Sandra Day O’Connor, the first woman on the United States Supreme Court, has died at the age of 93, the Supreme Court announced. O’Connor was appointed to the highest court in the land by Republican President Ronald Reagan and served from 1981 to 2006. Although of conservative ideology, she earned a reputation as a moderate jurist. She voted in favor of abortion rights and gay rights, but above all, she broke the glass ceiling that had kept women out of the main judicial body of the United States.

Her arrival at the Supreme Court was a milestone in the struggle of women to gain a foothold in positions of power in their quest for equality. “As women achieve power, the barriers will fall.

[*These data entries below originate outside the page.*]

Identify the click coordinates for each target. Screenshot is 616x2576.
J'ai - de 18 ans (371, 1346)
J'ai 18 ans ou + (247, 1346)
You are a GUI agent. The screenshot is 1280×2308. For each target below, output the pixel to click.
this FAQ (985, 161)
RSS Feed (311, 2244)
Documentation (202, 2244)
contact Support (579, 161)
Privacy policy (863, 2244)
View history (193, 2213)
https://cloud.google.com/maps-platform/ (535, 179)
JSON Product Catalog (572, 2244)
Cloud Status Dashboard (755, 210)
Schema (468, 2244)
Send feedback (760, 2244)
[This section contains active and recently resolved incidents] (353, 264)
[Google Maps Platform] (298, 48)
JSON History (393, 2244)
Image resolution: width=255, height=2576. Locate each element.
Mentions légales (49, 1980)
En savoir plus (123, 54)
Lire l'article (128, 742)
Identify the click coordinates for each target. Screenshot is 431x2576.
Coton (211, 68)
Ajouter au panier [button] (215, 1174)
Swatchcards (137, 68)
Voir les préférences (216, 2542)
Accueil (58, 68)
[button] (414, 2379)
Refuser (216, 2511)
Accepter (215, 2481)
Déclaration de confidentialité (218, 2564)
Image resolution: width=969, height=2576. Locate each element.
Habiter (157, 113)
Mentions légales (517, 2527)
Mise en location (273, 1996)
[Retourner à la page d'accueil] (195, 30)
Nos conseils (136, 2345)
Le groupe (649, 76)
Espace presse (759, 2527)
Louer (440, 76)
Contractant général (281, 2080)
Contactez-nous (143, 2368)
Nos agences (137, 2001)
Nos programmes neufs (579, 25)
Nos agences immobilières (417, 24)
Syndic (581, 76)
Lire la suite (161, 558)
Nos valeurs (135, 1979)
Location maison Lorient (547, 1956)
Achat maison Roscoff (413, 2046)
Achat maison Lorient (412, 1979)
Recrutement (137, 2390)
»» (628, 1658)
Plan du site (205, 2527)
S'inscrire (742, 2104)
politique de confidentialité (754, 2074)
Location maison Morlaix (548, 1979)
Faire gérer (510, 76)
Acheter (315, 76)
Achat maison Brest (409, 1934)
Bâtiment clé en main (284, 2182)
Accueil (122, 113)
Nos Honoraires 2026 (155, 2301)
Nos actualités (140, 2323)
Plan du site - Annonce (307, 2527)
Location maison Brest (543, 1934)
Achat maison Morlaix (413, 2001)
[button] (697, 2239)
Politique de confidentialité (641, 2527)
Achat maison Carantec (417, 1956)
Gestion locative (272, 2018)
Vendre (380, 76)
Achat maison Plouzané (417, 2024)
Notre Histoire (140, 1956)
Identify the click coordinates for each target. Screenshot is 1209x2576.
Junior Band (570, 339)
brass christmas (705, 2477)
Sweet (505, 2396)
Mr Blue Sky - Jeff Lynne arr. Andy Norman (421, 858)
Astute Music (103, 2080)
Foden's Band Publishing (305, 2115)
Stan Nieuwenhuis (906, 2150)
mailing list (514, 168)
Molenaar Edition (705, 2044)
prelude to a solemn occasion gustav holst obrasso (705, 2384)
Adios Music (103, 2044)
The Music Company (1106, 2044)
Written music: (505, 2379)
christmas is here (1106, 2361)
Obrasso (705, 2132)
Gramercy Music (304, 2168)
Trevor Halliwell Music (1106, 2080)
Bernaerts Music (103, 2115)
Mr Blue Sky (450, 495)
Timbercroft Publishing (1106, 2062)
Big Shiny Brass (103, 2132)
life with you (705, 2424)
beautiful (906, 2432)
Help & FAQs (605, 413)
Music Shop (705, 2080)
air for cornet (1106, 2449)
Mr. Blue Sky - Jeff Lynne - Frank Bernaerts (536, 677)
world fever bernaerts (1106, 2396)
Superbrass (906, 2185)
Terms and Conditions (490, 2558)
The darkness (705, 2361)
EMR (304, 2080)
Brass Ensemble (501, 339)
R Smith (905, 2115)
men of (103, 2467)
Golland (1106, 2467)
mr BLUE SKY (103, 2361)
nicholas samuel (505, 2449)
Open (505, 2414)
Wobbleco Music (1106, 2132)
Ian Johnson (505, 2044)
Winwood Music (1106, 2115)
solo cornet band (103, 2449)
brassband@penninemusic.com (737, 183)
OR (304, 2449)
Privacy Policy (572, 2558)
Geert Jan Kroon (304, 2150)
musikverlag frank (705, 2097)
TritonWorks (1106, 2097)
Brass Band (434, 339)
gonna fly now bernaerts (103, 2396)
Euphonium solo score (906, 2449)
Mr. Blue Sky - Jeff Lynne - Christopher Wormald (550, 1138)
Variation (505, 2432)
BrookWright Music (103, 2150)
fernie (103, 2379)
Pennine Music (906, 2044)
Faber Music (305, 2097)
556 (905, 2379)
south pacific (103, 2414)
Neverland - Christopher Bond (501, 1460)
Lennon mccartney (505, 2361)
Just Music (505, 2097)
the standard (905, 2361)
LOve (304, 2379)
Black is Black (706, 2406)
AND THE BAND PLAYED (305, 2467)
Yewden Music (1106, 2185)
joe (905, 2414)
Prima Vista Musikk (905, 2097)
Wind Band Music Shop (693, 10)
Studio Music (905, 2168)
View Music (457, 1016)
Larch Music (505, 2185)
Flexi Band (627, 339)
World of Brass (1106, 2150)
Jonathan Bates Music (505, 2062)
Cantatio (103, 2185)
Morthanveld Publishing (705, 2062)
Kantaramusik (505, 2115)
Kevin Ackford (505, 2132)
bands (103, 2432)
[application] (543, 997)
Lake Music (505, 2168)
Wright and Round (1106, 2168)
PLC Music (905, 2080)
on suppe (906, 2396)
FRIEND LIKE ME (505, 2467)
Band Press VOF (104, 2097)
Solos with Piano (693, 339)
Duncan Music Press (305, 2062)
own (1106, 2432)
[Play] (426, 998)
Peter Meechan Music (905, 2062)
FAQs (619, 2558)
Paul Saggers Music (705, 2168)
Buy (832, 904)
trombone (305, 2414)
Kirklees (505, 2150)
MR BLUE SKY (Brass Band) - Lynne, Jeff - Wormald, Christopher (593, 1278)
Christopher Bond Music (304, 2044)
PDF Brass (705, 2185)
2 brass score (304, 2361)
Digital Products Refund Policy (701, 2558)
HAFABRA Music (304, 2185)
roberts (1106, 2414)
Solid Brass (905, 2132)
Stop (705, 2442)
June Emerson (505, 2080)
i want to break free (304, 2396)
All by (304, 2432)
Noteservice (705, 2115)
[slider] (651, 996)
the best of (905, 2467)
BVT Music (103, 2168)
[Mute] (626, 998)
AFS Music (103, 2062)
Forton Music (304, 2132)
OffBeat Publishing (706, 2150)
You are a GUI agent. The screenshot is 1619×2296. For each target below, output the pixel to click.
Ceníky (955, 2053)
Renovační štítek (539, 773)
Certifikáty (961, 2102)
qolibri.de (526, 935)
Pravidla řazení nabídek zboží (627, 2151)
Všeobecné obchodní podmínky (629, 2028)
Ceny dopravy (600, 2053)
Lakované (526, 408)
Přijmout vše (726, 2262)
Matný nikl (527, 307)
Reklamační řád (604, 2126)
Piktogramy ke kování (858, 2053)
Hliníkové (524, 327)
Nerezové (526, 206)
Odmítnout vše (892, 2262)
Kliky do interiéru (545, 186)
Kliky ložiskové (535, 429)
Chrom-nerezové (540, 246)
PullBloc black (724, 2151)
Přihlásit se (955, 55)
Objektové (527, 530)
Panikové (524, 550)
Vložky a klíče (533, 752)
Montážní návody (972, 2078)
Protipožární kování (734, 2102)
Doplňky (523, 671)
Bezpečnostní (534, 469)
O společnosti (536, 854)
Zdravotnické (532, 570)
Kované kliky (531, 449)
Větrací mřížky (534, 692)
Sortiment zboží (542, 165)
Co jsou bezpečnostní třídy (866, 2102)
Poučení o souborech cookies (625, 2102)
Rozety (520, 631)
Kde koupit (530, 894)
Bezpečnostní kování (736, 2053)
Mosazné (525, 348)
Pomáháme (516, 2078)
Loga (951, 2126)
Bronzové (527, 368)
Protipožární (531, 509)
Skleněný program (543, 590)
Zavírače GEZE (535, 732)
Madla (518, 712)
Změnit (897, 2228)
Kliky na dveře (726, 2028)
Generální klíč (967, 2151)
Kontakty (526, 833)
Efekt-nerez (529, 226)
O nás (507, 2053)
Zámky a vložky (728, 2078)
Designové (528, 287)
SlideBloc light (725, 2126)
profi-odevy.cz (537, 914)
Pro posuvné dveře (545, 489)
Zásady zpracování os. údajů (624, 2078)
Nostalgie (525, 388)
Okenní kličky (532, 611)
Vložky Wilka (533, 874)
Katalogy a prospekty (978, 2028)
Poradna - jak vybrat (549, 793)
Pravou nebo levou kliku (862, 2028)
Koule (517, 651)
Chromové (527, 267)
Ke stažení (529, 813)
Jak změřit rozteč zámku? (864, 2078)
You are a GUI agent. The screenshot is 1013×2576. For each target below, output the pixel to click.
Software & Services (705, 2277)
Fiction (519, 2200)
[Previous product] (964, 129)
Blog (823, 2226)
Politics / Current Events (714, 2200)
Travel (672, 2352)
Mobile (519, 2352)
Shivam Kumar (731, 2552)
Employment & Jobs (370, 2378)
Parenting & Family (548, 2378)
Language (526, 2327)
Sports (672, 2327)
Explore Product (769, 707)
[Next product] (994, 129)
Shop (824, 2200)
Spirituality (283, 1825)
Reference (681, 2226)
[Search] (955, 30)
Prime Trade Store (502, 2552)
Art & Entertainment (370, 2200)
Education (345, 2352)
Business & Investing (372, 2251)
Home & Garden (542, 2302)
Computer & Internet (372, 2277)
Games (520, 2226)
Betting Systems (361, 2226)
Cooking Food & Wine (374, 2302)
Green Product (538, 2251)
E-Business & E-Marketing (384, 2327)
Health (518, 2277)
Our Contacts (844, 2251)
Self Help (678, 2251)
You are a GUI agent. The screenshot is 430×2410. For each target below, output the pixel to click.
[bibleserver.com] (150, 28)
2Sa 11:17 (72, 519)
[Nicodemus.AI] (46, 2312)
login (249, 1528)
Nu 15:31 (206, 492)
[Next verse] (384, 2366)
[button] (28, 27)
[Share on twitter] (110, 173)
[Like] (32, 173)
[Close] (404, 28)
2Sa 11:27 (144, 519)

As society sees what women can do, as women see what women can do, there will be more women out there doing things, and we’ll all be better off for it,” Sandra Day O’Connor said in November 1990.

Although she graduated at the top of her class at Stanford in 1952, no California law firm wanted to hire her as an attorney because she was a woman, which happened to many female lawyers of her generation. The only job offer she received was as a legal secretary at a Los Angeles firm. However, O’Connor persisted in her job search and ended up contacting the County Attorney for San Mateo County, California. He told her that his office didn’t have the funds to hire another deputy. “I wrote him a long letter,” recounted O’Connor, “explaining all the reasons why I thought I could do things that would be useful to him in the office.” She offered to work for nothing if that was necessary. As a result of her letter, she was offered a position as a deputy county attorney.

While her husband was stationed in Frankfurt, Germany in 1954 with the Army Judge Advocate General’s Corps, she worked as a civilian attorney with the United States Army Quartermaster Corps. The O’Connors returned to the United States in 1957 and settled in Phoenix, Arizona, where she became a licensed attorney and opened a law firm with a colleague in a shopping mall. The O’Connors’ three sons — Scott, Brian, and Jay — were all born within the next six years. With the birth of her second son, she left the law practice to concentrate on her family, although she became very involved in local politics and community service.

In 1965, O’Connor returned to work full-time as an assistant state attorney general, while continuing to play an active role in Republican Party politics. When a seat in the Arizona State Senate became vacant in 1969, she was appointed to fill it. She was reelected twice, and in 1972, she became the first woman in the country to serve as majority leader in a state legislature. As a legislator, O’Connor worked towards changing various Arizona laws that discriminated against women, including a 1913 law that prohibited women from working more than eight hours a day, which had been used to prevent women from seeking and retaining employment. In addition, O’Connor pushed for laws that gave women equal responsibility for the management of community property with their spouses.

In 1975, she successfully ran for trial judge of the Maricopa County Superior Court, a position she held until 1979, when Governor Bruce Babbitt appointed her to the Arizona Court of Appeals. Her nomination to the Supreme Court followed shortly thereafter.

Although the position of Supreme Court justice is for life, Justice O’Connor announced her retirement from the Supreme Court in July 2005. Initially, President George W. Bush nominated John Roberts to replace her. However, upon the death of Chief Justice William Rehnquist in September 2005, Bush decided to nominate Roberts to fill the vacancy, and he has presided over the Court ever since. Then, in October, Bush initially nominated attorney Harriet Miers to replace O’Connor, but she decided to withdraw her candidacy. Finally, in November, Bush nominated conservative Justice Samuel Alito to fill O’Connor’s vacancy, whose resignation became effective when Alito was confirmed.

Following her retirement from the court on January 31, 2006, Justice O’Connor remained active as a tireless advocate for judicial independence and the rule of law throughout the world. In recognition of her lifetime accomplishments, President Barack Obama awarded her the Nation’s highest civilian honor, the Presidential Medal of Freedom, on August 12, 2009.